Pendirian Kementerian BUMN
ini adalah tindakan politik-ekonomi terakhir Presiden Soeharto menyelamatkan
perekonomian Indonesia akibat krisis finansial 1997-1998. Tanri Abeng, tokoh
pendiri kementerian ini dan Menteri BUMN yang pertama, dalam bukunya,
Indonesia, Inc., (2001) menulis bahwa di tengah krisis itu Indonesia praktis
tanpa harapan. Depresiasi rupiah yang radikal menarik turun seluruh kinerja
ekonomi nasional. Ini terjadi karena biaya impor, yang harus dibayar dengan
mata uang dollar Amerika Serikat, meningkat berkali lipat.
Dengan keharusan tetap
memberikan subsidi pada energi, impor komoditas ini bukan saja memeras
cadangan devisa, melainkan juga mendorong inflasi.

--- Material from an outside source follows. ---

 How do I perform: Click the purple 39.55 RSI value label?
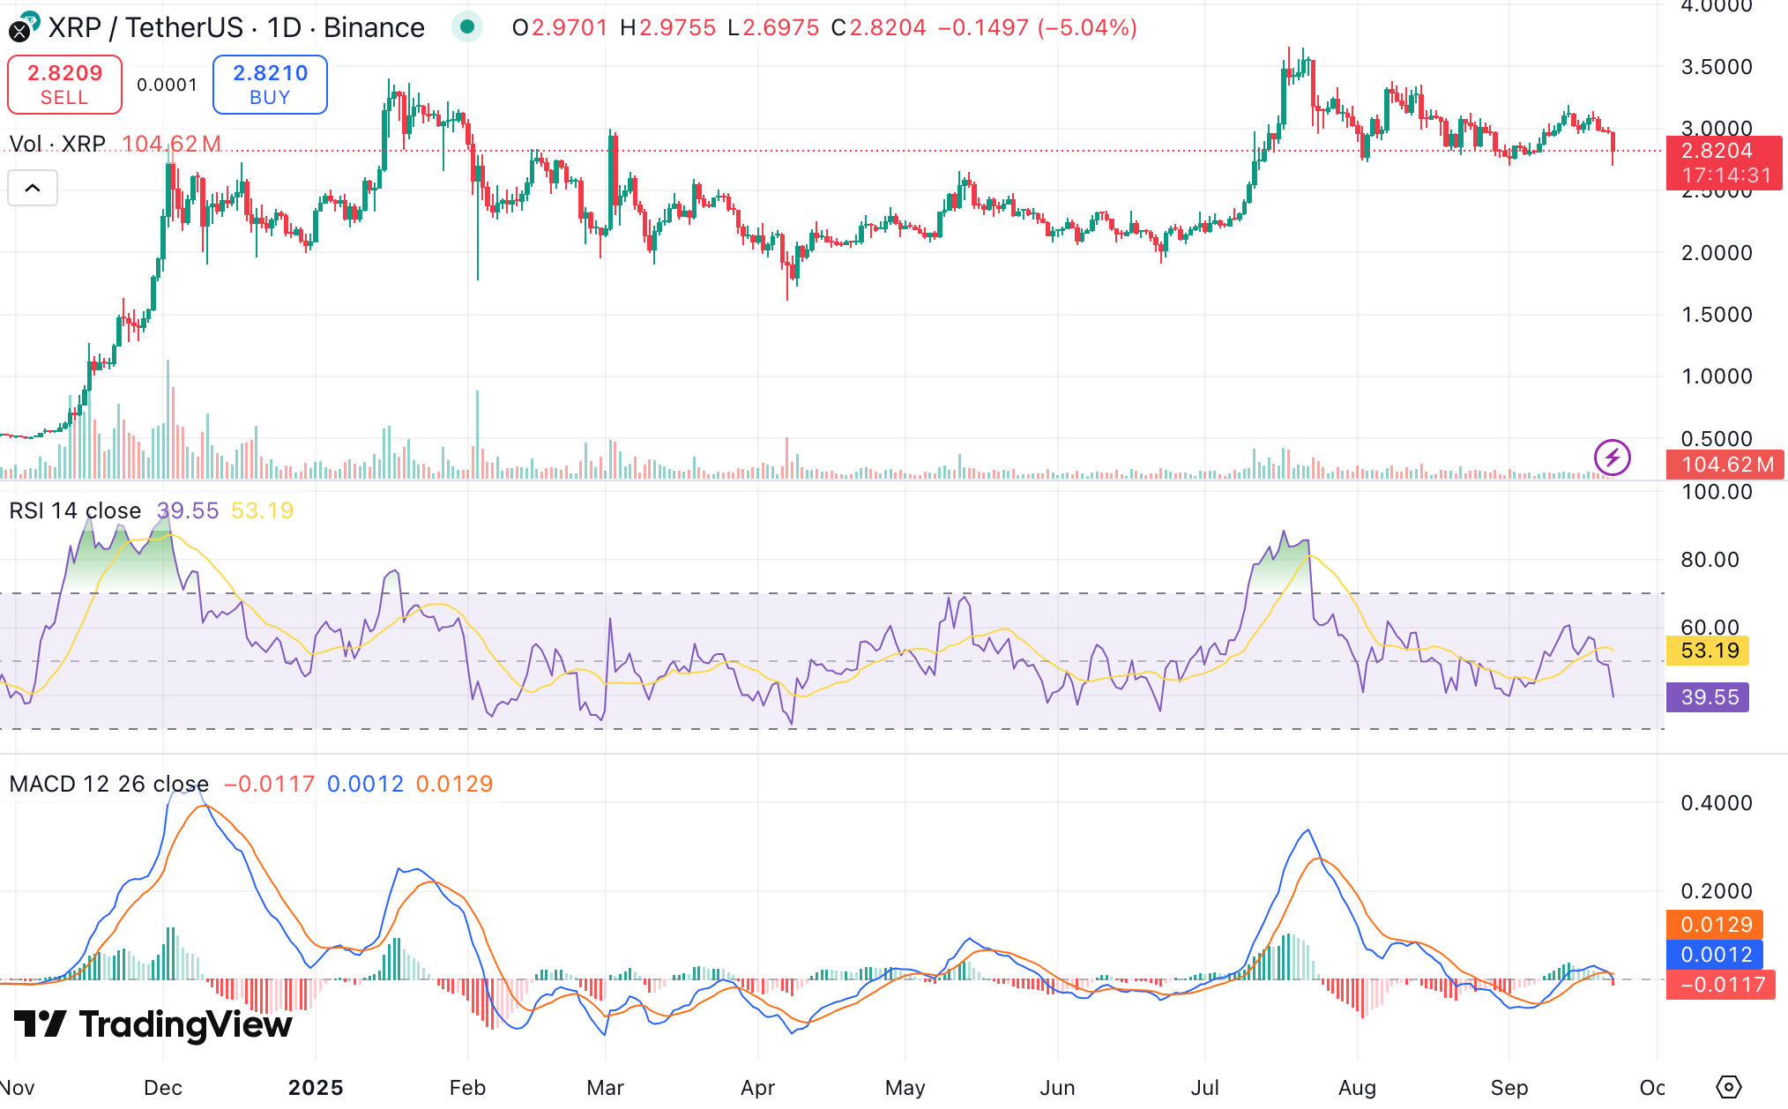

Sementara itu, juga karena
depresiasi rupiah, gabungan utang luar negeri pemerintah dan swasta tiba-tiba
membengkak. Maka, ujungnya adalah krisis kepercayaan pelaku-pelaku ekonomi
global terhadap Indonesia karena baik pemerintah maupun usaha swasta tidak
berkinerja.
Untuk menyelamatkan
perekonomian Indonesia inilah, Kementerian BUMN didirikan. Antara lain, lanjut
Tanri Abeng, tugas kementerian ini adalah membayar utang yang membengkak,
meningkatkan penerimaan negara melalui pajak dandividen, melakukan investasi
menciptakan lapangan kerja, mendorong aktivitas pasar modal, dan jadi mitra
pengembangan usaha kecil-menengah. Walau diakui Tanri Abeng tak semua BUMN
berkinerja baik, menurut saya pendirian kementerian itu tetap menentukan dan
bersejarah. Sebab, di tengah lumpuhnya sektor swasta besar, kekuatan ekonomi
BUMN yang telah terkonsolidasikan di bawah satu atap itu menjadi andalan
satu-satunya memelihara kepercayaan aktor-aktor global terhadap perekonomian
Indonesia.
Kini, dalam posisi
yang telah mapan, di bawah Menteri Rini Soemarno, BUMN berpeluang menjadi
sarana deradikalisasi pandangan keagamaan. Ini, telah disebut, bisa dilakukan
melalui penciptaan ”aliansi ekonomi” dengan rakyat. Jalannya adalah mendorong
aktivitas ekonomi yang terjangkau penduduk kebanyakan melalui pembentukan dan
mengorporatkan badan usaha milik rakyat (BUMR) di bawah koordinasi BUMN.
Seperti pernah saya
kemukakan di sini (Kompas, 2 November 2015), sampai dengan 2012 saja terdapat
56.534.592 unit usaha kecil dan menengah yang bisa digabung ke dalam BUMR.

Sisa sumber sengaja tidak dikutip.